▸ ТЕКСТ ДОКУМЕНТА:

────────

Мф, 14, 19. И велел народу возлечь
на траву и, взяв пять хлебов и две рыбы, воззрел на небо, благословил и, преломив, дал хлебы ученикам, а ученики
народу.
Мк 6, 39-41 Тогда повелел им рассадить всех отделениями на зеленой траве. 40 И сели рядами,
по сто и по пятидесяти. 41 Он взял пять хлебов и две рыбы, воззрев на небо,
благословил и преломил хлебы и дал ученикам Своим, чтобы они раздали им; и две рыбы разделил на всех.
Лк. 9, 16 Он же, взяв пять хлебов и две рыбы и воззрев на небо, благословил их, преломил
и дал ученикам, чтобы раздать народу.
Ио. 6 10 Иисус сказал: велите им возлечь. Было же на том месте много травы. Итак возлегло людей числом около пяти тысяч. 11 Иисус, взяв хлебы и воздав благодарение, роздал ученикам, а ученики возлежавшим, также и рыбы, сколько кто хотел.
№74 по согласованию. Фразы предыдущая - следующая. См. иллюстрации.
Только у Марка в рассказе об умножении хлебов использован повтор: людей Иисус рассадил "симпосиа симпосиа"

────────

▸ СТРОКИ ДАННЫХ:
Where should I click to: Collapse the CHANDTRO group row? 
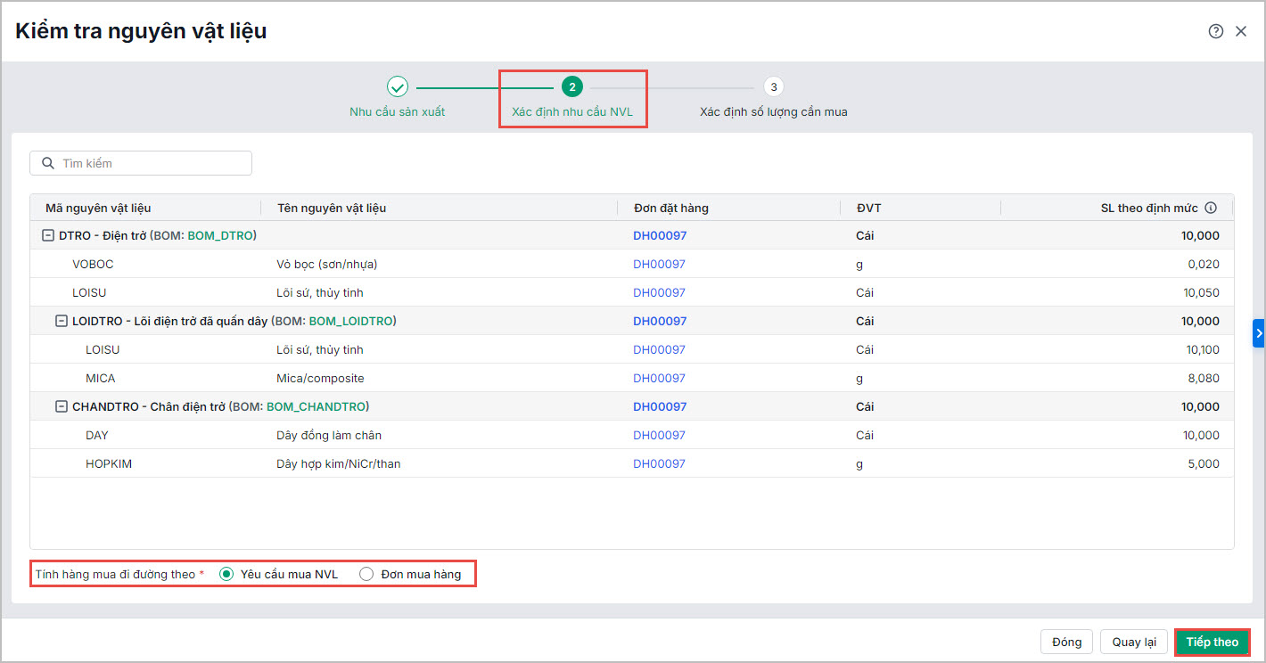(x=62, y=406)
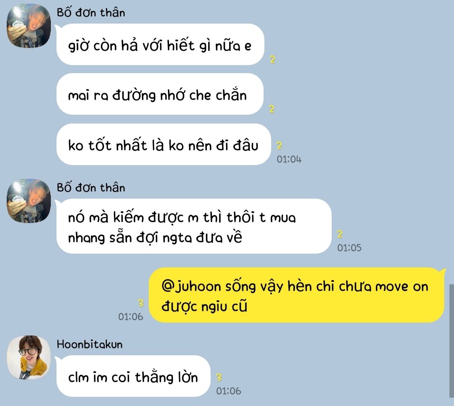Viewport: 454px width, 406px height.
Task: Tap the 01:05 timestamp
Action: coord(349,248)
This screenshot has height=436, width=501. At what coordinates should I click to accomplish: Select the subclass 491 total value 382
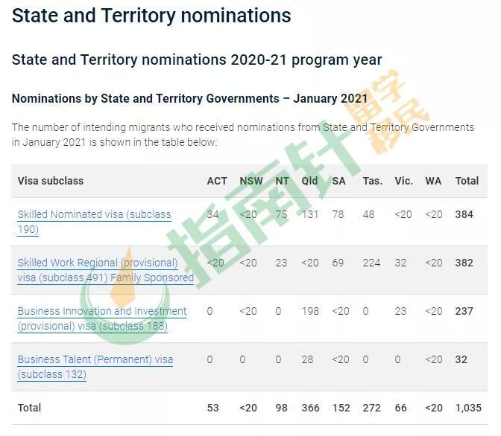tap(464, 263)
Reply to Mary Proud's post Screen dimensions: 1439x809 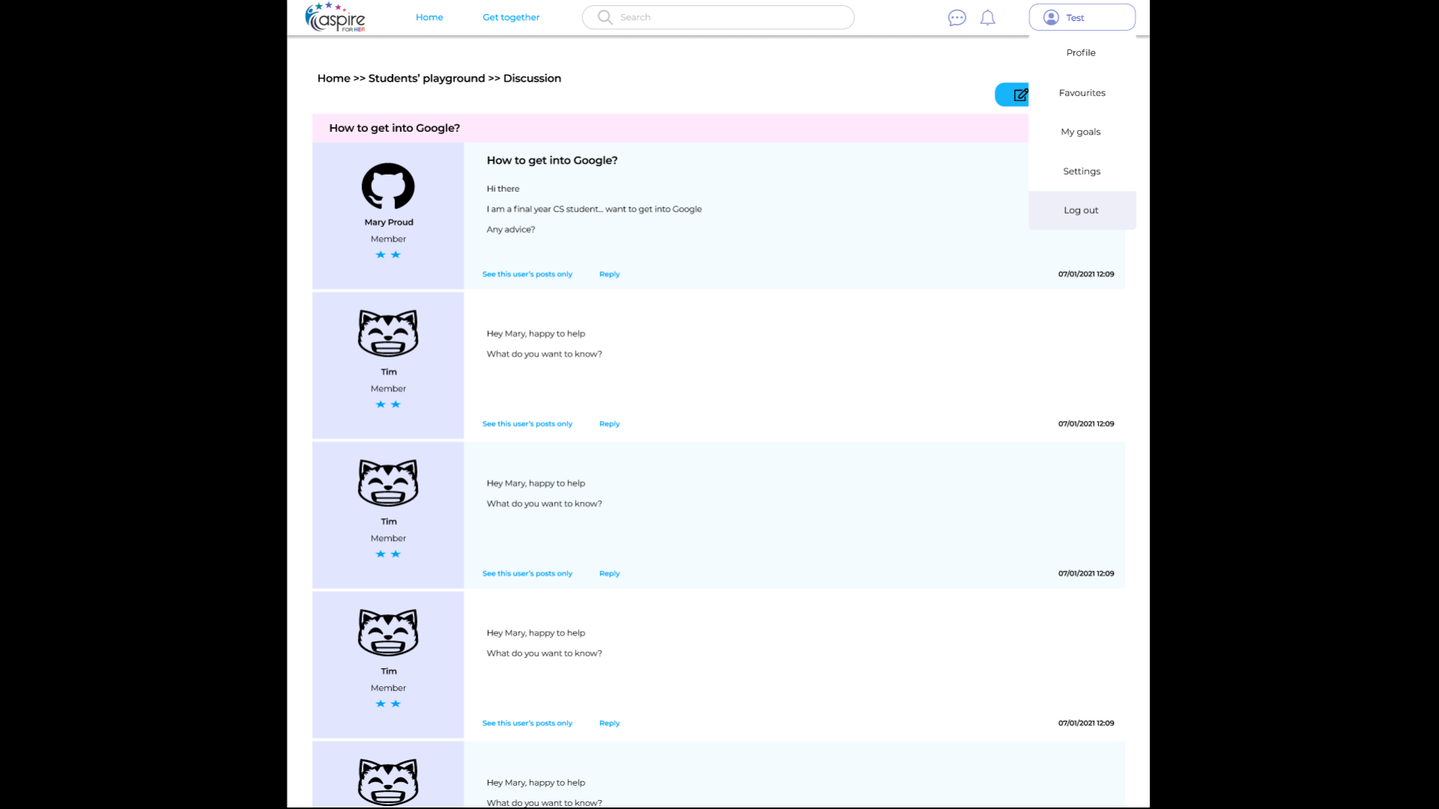click(x=609, y=274)
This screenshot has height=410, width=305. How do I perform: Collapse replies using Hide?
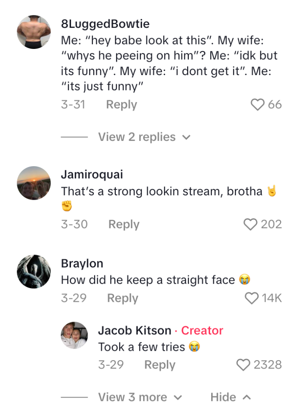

────────

▸ НЕОБХОДИМЫЕ ДЕЙСТВИЯ:
a: Отредактируйте фрагмент рассказа об умножении хлебов от «Мк 6, 39-41» до «следующая. См. иллюстрации.»: приведите его заново, заменив «ученикам» на «апостолам».
b: Переведите на английский язык предложение из рассказа об умножении хлебов: «Было же на том месте много травы».

▸ ПИСЬМЕННЫЕ ОТВЕТЫ:
a:
Мк 6, 39-41 Тогда повелел им рассадить всех отделениями на зеленой траве. 40 И сели рядами,
по сто и по пятидесяти. 41 Он взял пять хлебов и две рыбы, воззрев на небо,
благословил и преломил хлебы и дал апостолам Своим, чтобы они раздали им; и две рыбы разделил на всех.
Лк. 9, 16 Он же, взяв пять хлебов и две рыбы и воззрев на небо, благословил их, преломил
и дал апостолам, чтобы раздать народу.
Ио. 6 10 Иисус сказал: велите им возлечь. Было же на том месте много травы. Итак возлегло людей числом около пяти тысяч. 11 Иисус, взяв хлебы и воздав благодарение, роздал апостолам, а ученики возлежавшим, также и рыбы, сколько кто хотел.
№74 по согласованию. Фразы предыдущая - следующая. См. иллюстрации.

b: Now there was much grass in that place.